### [The problem]
Of the lines below, reproduce exactly those from the line containing "Open the Sort" to the end, including both the first and the last.

=======

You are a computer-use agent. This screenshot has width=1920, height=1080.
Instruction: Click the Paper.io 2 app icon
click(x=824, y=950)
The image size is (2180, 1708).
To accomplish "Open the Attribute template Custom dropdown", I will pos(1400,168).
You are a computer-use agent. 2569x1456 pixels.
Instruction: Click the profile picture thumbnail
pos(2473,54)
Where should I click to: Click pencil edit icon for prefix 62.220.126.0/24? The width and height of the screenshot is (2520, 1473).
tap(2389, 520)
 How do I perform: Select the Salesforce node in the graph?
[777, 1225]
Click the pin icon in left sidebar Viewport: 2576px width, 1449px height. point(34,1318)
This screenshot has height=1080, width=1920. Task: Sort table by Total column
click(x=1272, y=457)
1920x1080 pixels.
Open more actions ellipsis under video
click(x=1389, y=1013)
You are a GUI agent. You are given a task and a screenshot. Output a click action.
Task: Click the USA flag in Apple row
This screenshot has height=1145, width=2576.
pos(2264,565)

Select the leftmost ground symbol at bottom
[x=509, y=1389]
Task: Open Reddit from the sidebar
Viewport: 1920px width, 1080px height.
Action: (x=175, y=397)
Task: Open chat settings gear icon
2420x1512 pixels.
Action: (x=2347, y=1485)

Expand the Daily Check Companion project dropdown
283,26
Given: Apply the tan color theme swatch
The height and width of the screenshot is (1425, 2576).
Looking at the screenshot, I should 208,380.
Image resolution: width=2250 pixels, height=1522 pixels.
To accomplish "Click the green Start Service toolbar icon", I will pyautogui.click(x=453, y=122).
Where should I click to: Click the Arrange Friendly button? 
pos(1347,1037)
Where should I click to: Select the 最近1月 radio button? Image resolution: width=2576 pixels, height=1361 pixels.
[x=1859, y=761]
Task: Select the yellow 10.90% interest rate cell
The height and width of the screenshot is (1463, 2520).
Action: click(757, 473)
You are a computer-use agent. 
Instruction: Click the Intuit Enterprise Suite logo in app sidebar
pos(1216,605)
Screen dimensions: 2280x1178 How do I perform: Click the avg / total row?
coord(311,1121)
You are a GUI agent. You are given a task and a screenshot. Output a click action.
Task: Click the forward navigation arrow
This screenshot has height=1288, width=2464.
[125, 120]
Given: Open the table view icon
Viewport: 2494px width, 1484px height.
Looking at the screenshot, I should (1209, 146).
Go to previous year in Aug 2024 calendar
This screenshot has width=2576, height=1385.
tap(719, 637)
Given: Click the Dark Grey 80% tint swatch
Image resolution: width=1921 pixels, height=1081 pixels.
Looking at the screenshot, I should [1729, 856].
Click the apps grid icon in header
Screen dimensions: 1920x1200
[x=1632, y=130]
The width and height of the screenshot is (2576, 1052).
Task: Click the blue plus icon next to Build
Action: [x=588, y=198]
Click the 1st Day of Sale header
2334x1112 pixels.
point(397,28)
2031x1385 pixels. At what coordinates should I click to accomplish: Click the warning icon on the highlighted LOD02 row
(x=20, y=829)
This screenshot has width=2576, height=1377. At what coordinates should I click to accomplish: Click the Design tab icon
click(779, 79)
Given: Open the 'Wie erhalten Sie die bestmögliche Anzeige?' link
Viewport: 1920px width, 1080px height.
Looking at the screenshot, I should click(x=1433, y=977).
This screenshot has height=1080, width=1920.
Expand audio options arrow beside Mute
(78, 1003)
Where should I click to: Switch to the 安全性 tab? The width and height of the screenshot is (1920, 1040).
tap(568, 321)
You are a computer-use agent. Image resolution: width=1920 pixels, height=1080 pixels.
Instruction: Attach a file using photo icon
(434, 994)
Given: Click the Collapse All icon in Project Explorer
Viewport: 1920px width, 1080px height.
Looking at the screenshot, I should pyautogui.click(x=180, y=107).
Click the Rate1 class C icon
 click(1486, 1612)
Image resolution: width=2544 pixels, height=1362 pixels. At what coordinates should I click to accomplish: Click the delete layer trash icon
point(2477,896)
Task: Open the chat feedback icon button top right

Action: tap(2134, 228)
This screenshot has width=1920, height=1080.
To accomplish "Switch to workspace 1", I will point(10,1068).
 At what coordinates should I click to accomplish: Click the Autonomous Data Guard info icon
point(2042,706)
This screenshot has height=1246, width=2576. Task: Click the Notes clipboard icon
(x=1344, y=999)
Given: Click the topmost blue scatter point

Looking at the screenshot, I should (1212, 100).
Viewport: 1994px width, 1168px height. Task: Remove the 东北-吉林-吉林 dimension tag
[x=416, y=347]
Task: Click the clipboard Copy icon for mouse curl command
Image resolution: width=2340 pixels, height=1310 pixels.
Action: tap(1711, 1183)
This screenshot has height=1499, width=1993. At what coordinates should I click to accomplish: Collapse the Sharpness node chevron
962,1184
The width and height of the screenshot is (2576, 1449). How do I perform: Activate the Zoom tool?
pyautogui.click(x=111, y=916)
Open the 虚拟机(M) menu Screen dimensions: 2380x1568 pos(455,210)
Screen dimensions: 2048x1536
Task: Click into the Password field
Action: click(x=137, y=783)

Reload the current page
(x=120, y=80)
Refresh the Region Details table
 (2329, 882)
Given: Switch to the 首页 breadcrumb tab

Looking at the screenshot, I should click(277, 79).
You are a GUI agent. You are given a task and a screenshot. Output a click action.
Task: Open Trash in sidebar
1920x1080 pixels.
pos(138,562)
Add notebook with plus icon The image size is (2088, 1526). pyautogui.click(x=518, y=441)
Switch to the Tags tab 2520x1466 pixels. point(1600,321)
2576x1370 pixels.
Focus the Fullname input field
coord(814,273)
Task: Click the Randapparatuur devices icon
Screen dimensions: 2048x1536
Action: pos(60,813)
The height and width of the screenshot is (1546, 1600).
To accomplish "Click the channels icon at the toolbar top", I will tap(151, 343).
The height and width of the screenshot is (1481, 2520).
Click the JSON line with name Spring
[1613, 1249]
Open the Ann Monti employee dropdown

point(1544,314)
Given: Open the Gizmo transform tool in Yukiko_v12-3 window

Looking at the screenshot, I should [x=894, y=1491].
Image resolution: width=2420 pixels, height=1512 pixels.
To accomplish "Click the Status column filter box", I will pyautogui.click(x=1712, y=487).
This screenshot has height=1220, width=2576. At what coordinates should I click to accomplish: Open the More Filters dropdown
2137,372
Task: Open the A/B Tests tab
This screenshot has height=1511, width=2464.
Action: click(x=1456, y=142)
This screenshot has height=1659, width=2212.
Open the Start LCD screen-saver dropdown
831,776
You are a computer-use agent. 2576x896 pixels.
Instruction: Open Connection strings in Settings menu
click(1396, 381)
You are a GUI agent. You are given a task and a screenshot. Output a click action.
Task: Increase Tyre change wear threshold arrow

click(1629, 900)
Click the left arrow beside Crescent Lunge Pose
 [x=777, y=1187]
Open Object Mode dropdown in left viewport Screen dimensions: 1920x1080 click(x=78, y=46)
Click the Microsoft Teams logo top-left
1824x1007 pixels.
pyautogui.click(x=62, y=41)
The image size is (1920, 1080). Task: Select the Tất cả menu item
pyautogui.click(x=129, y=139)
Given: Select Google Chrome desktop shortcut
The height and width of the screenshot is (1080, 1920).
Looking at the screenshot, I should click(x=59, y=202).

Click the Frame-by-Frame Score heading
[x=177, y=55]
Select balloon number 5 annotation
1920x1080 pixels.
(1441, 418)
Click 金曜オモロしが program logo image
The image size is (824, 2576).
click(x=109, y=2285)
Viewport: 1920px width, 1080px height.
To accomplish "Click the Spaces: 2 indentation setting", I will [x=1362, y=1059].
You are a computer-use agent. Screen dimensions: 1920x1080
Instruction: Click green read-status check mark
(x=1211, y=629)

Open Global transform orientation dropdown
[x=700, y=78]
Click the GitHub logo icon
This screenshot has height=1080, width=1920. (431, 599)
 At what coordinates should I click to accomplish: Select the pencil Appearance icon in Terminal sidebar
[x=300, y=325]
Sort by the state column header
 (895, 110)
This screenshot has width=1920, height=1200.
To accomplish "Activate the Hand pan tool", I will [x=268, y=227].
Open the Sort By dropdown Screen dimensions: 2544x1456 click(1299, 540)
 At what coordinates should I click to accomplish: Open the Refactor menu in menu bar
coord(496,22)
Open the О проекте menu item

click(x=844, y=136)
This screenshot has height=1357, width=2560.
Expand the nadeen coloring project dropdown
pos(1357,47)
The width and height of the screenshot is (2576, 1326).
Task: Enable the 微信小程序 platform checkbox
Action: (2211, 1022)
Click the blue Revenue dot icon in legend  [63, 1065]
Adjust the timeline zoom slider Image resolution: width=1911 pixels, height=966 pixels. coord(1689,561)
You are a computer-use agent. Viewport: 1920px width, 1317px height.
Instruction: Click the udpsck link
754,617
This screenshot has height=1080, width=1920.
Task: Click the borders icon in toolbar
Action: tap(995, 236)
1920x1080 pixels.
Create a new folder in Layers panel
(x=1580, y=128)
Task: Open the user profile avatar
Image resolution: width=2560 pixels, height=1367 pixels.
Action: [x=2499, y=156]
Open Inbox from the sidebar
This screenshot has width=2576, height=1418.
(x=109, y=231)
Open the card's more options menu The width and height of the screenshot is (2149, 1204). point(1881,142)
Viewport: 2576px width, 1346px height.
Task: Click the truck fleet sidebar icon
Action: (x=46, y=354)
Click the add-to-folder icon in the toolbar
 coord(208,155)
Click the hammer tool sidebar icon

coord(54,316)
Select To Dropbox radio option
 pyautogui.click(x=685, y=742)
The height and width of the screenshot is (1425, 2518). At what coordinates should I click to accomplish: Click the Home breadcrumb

=======

### [Response for this exercise]
Open the Sort By dropdown Screen dimensions: 2544x1456 click(1299, 540)
 At what coordinates should I click to accomplish: Open the Refactor menu in menu bar
coord(496,22)
Open the О проекте menu item

click(x=844, y=136)
This screenshot has height=1357, width=2560.
Expand the nadeen coloring project dropdown
pos(1357,47)
The width and height of the screenshot is (2576, 1326).
Task: Enable the 微信小程序 platform checkbox
Action: (2211, 1022)
Click the blue Revenue dot icon in legend  [63, 1065]
Adjust the timeline zoom slider Image resolution: width=1911 pixels, height=966 pixels. coord(1689,561)
You are a computer-use agent. Viewport: 1920px width, 1317px height.
Instruction: Click the udpsck link
754,617
This screenshot has height=1080, width=1920.
Task: Click the borders icon in toolbar
Action: tap(995, 236)
1920x1080 pixels.
Create a new folder in Layers panel
(x=1580, y=128)
Task: Open the user profile avatar
Image resolution: width=2560 pixels, height=1367 pixels.
Action: [x=2499, y=156]
Open Inbox from the sidebar
This screenshot has width=2576, height=1418.
(x=109, y=231)
Open the card's more options menu The width and height of the screenshot is (2149, 1204). point(1881,142)
Viewport: 2576px width, 1346px height.
Task: Click the truck fleet sidebar icon
Action: (x=46, y=354)
Click the add-to-folder icon in the toolbar
 coord(208,155)
Click the hammer tool sidebar icon

coord(54,316)
Select To Dropbox radio option
 pyautogui.click(x=685, y=742)
The height and width of the screenshot is (1425, 2518). At what coordinates should I click to accomplish: Click the Home breadcrumb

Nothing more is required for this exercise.